FERASAT- a Serendipity-fostering Faceted Browser for Linked Data
Author(s): Ali Khalili, Peter van den Besselaar, Klaas Andries de Graaf
Full text: submitted version
Abstract: Accidental knowledge discoveries occur most frequently during capricious and unplanned search and browsing of data. This type of undirected, random and exploratory search and browsing of data results in Serendipity — the art of unsought finding. In our previous work we extracted a set of serendipity-fostering design features for developing intelligent user interfaces on Semantic Web and Linked Data browsing environments. The features facilitate the discovery of interesting and valuable facts in (linked) data which were not initially sought for. In this work, we present an implementation of those features called FERASAT. FERASAT provides an adaptive multigraph-based faceted browsing interface to catalyze serendipity while browsing Linked Data. FERASAT is already in use within the domain of science, technology & innovation (STI) studies to allow researchers who are not familiar with Linked Data technologies to explore heterogeneous interlinked datasets in order to observe and interpret surprising facts from the data relevant to policy and innovation studies. In addition to an analysis of the related work, we describe two STI use cases in the paper and demonstrate how different serendipity design features are addressed in those use cases.

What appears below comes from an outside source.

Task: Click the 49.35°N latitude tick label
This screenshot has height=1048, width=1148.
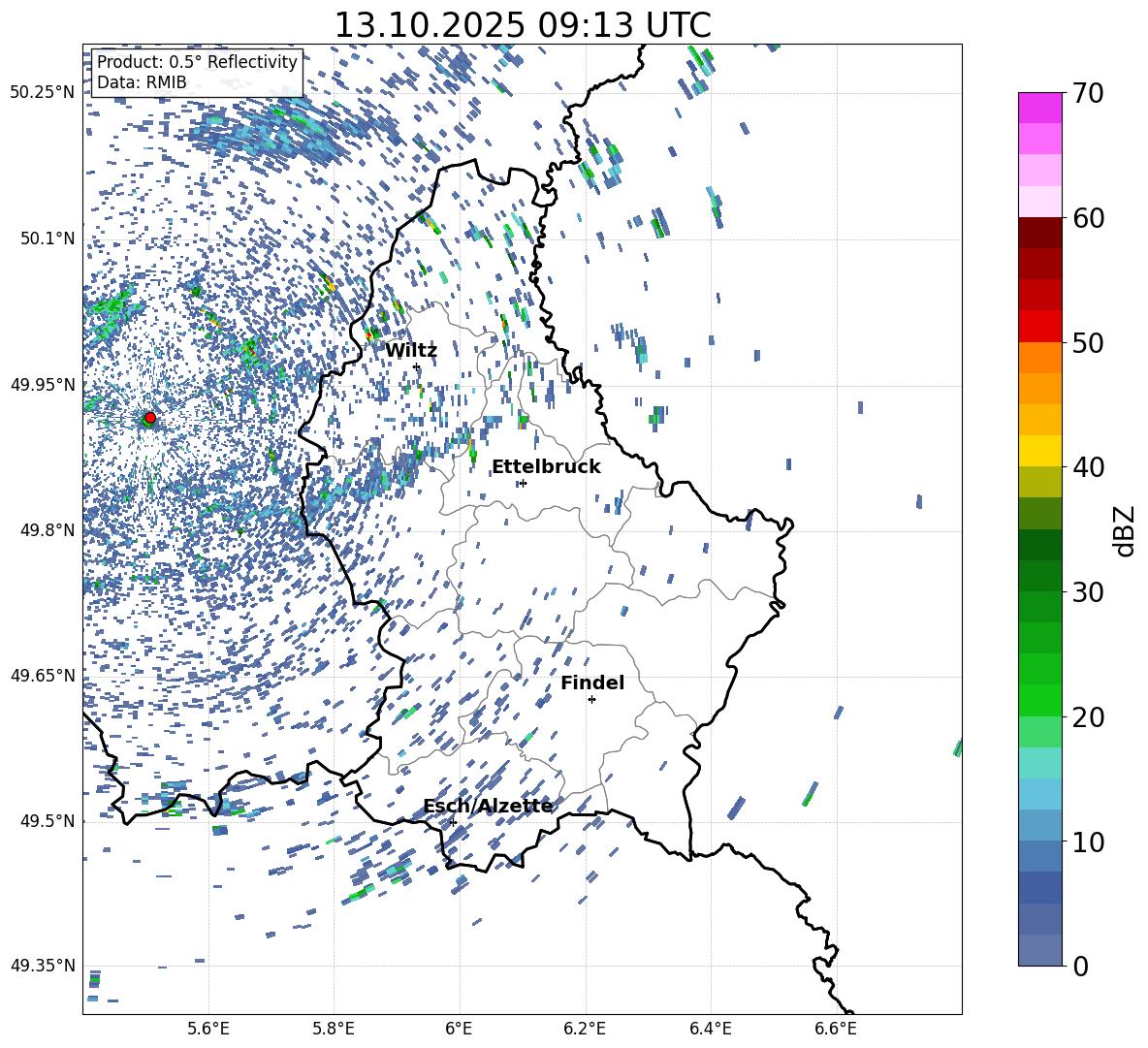Action: tap(43, 967)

Keywords: serendipity; linked data; intelligent UIs; knowledge discovery; exploration; faceted browsers
Review 1 (by anonymous reviewer)
The problem of universal exploratory browsing of unknown datasets is a very hot topic and the lack of business ready and easy to use implementations represents a serious obstacle to a more wide spread adoption of linked data, especially in user facing applications. The authors tackle the problem with an interesting novel approach that focuses on enabling serendipitous discovery of interesting facts and patterns in the data. The two user stories in the STI domain are interesting and clearly explain how the system is beneficial for the users. However, it would also be interesting to understand what particular aspects the users found valuable in comparison with existing solutions, such as the ones referenced in the related works section. Additionally, I would strongly suggest to provide a live demo of the system during the paper presentation. Finally, as it is already suggested in the Future Works section, it would definitely be valuable to perform a large scale qualitative and quantitative evaluation of the user feedback. Besides life sciences, I’d suggest to also evaluate it in other domains, with a special attentions to those in which the heterogeneity and variety of data tends to be higher (and its quality sometimes lower), like Cultural Heritage, Tourism and Digital Humanities.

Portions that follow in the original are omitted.